[start]

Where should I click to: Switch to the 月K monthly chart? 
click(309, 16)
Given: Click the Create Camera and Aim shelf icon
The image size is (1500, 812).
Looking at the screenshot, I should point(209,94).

[end]

Please rewrite the items above with "monthly chart" renamed to "monthly candlestick chart", keeping everything else the same.

§ **Final result**:
Where should I click to: Switch to the 月K monthly candlestick chart? 
click(309, 16)
Given: Click the Create Camera and Aim shelf icon
The image size is (1500, 812).
Looking at the screenshot, I should point(209,94).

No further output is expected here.